Con esta idea quijotesca entre ceja y ceja, me fui a la librería francesa que quedaba en el estacionamiento del Centro Comercial Chacaíto, una especie de cueva deslumbrante que iluminaba de blanco la oscuridad grasienta del estacionamiento. Allí estaban en todo su esplendor los títulos de Cendrars. Elegí la bella y moderna edición de la colección Folio de Gallimard del L´hommme foudroyé porque era el libro del que escribía con tanto entusiasmo Miller en Los libros en mi vida. Allí mismo compré, con la ingenuidad de un enamorado, un diccionario francés-español.
Fracasé estrepitosamente. Nunca pasé de la primera página. ¡Qué digo la primera página! Ni un párrafo completo llegué a leer. Lo que no impidió que reincidiera y con arrebatada pasión comprara, en esa misma librería y en la misma colección de Gallimard, D’un chateau l’autre de Celine, el amor de mi vida (ya había leído en castellano Viaje al fin de la noche y el libro de cabecera que me acompaña desde hace treinta años en mi mesa de noche, Muerte a crédito), con el cual avancé aún menos que con L´hommme foudroyé. ¡Ah!, pero cuánto manoseé aquellos libros, cuánto los olí, con cuánto goce leí aquellas palabras indescifrables que escondían el tesoro codiciado, con cuánto entusiasmo me hundí, me impregné de aquellas letras bellamente tipeadas sobre el papel. Y qué infortunio, qué frustración no entender nada de lo que allí estaba escrito.
Al final de esta crónica he descubierto (a veces la escritura ilumina) que todo esto, el camino que me llevó hasta aquí, lo que soy ahora, si es que soy alguien, y si no lo soy la culpa es enteramente mía, el lector en el que me he convertido, el escritor que soy, en fin, ese sendero a veces llano y apacible, otras tortuoso y desagradable, tuvo su origen en aquel depósito de la Librería Mundial, en aquel humilde libro de portada marina, en cuyo interior un Henry Miller en overol le decía algo a Corcho en una playa desierta, palabras que en realidad iban dirigidas a mí.
No tengo kindle pero si una tanlet barata que me permite ir acumulando, como tu, montones de libros. Desde que llegué, he usado el sistema de bibliotecas de la comunidad de Madrid y colo un lector compulsivo que soy, no lo he abandonado. Desde la cuarentena por la pandemia pase a los libros electrónicos, pues con las bibliotecas cerradas, no tenía otra elección. Ahí comenzó la acumulación, que no llegó a tanto porque aún no tenía la tablet barata y leía en el móvil. Desde mi pasó por Letras de la UCV, leía 4 o 5 libros simultáneamente, cosa que aún hago, pero menos, si uno de ellos me seduce y atrapa. Y como tú, a lo largo de mi vida de varias as mudanzas de ciudades y países he dejado atrás bibliotecas, la última en Caracas. Y un detalle más que me recordó tu artículo Joaco, yo trabaje un par de años en Lectura, con Walter, a mis 17. Le debo muchas buenas recomendaciones, y como yo era el reponedor de lo que la librería vendía, tenía mucho tiempo, sentado en el depósito del piso de arriba, para leer a mis anchas.
Querido al que no veo nunca,
Recuerdo cuando a través de tu hermano, estando yo ya en Barcelona o en Paris (entre 1990 o 1995) me pediste “algo de Cendrars“. Creo que alguno de los ejemplares que tienes te lo tengo que haber comprado yo. Si no es así, si nunca te los di, entonces podemos decir que te los robé -un robo extrañísimo- porque los compré, los leí, los adoré, desde sus vínculos con Delaunay hasta sus vínculos con el trópico. Fue también importante en mi vida, gracias a ti.
De hecho, cada vez que veo los tomos en mi biblioteca pienso en ti. ¿Será por eso, porque no te los dí nunca?

· · · · ·

→ Enunciado 1: Según el fragmento, ¿dónde se encontraba la librería francesa en la que se compró el libro de Cendrars?
→ Enunciado 2: Transcriba del fragmento todo el texto que va desde «Querido al que» hasta «gracias a ti.», ambos incluidos.

→ Material proporcionado:
· · · · ·

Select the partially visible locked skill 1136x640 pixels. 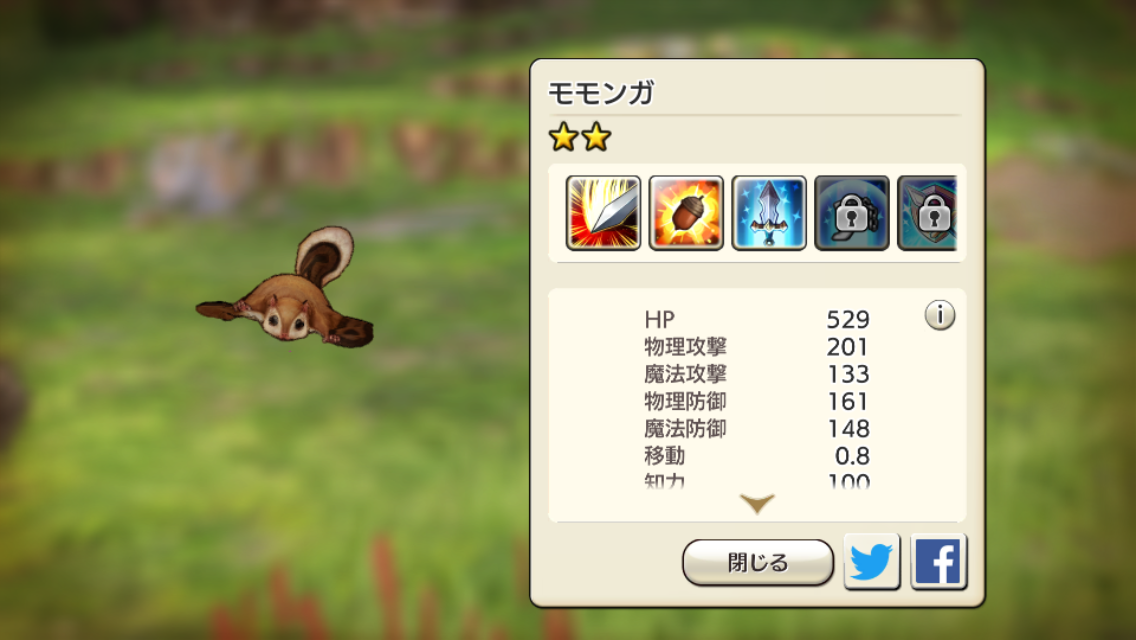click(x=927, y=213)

· · · · ·

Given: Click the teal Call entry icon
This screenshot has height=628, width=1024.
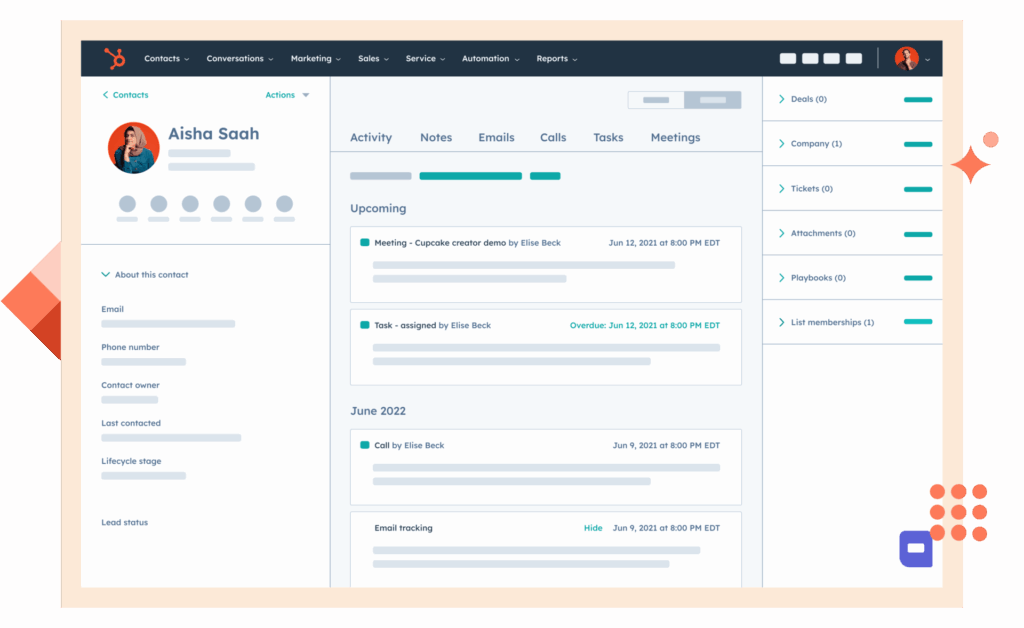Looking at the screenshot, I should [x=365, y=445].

· · · · ·

→ Resultado 1: En el estacionamiento del Centro Comercial Chacaíto.

→ Resultado 2:
Querido al que no veo nunca,
Recuerdo cuando a través de tu hermano, estando yo ya en Barcelona o en Paris (entre 1990 o 1995) me pediste “algo de Cendrars“. Creo que alguno de los ejemplares que tienes te lo tengo que haber comprado yo. Si no es así, si nunca te los di, entonces podemos decir que te los robé -un robo extrañísimo- porque los compré, los leí, los adoré, desde sus vínculos con Delaunay hasta sus vínculos con el trópico. Fue también importante en mi vida, gracias a ti.